Document and/or Automate all Aspects of Checking an Openshift Cluster and Supporting Services #2965

Closed wmhutchison closed 11 months ago

wmhutchison commented 2 years ago

Describe the issue

This is a top-level EPIC that aims to act as an umbrella for reliably tracking and ensuring that every single component of a vendor-supplied Openshift cluster is being accurately tracked during maintenance activities, and also ensure when required that application owners are engaged to QA work when maintenance is completed and when automation has not yet been created to confirm these additional services via Canary applications and other checks.
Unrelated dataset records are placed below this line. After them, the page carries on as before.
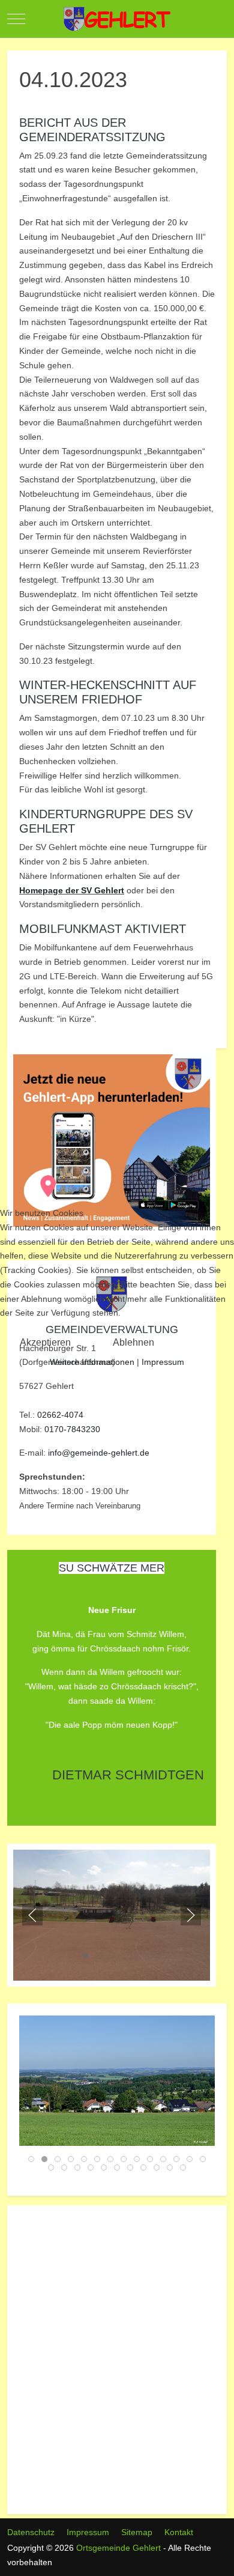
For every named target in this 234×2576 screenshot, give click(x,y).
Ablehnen (133, 1342)
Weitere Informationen (92, 1362)
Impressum (163, 1362)
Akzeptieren (45, 1342)
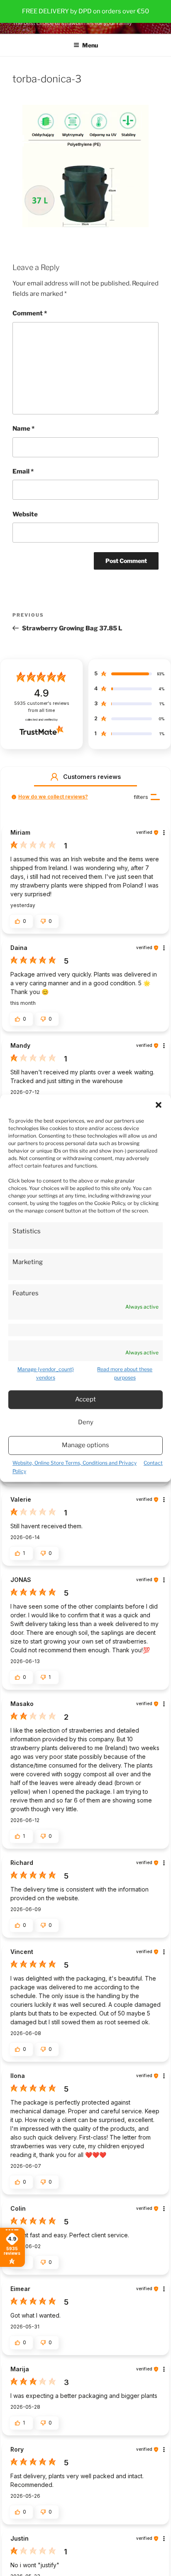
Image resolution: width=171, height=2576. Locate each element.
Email (23, 471)
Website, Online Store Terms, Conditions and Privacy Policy (74, 1467)
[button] (158, 1105)
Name (23, 428)
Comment (29, 313)
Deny (85, 1422)
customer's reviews (41, 707)
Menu (90, 45)
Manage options (85, 1445)
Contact (153, 1463)
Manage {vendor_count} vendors (45, 1373)
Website (25, 514)
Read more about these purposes (124, 1373)
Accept (85, 1399)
EPICs that will nest under this EPIC will be promoted as appropriate as Sprint Goals, and tickets under each EPIC will be created for Platform Operations as well as targeted individuals from Platform Services as needed to ensure all involved stakeholders have separate tickets that accurately reflect their required time Estimate and setup Blocker dependencies if necessary.

Definition of Done

wmhutchison commented 2 years ago

Apart from DB Canary apps, we need a recurring (manual or automated) method to perform master fail-overs of the DB technology to ensure that works. Canary monitoring will then detect issues or failures for this.

Will document as a requirement for now during regular OCP maintenance, but definitely want this automated, but probably during business hours.

wmhutchison commented 2 years ago

Fail-over tests should be as "mean" as possible to the Patroni cluster in question. Either stand-alone or integration into Kraken is to be considered.

wmhutchison commented 11 months ago

Closing this EPIC as no longer required. Said monitoring is now done via n8n which is managed by the Platform Services Team.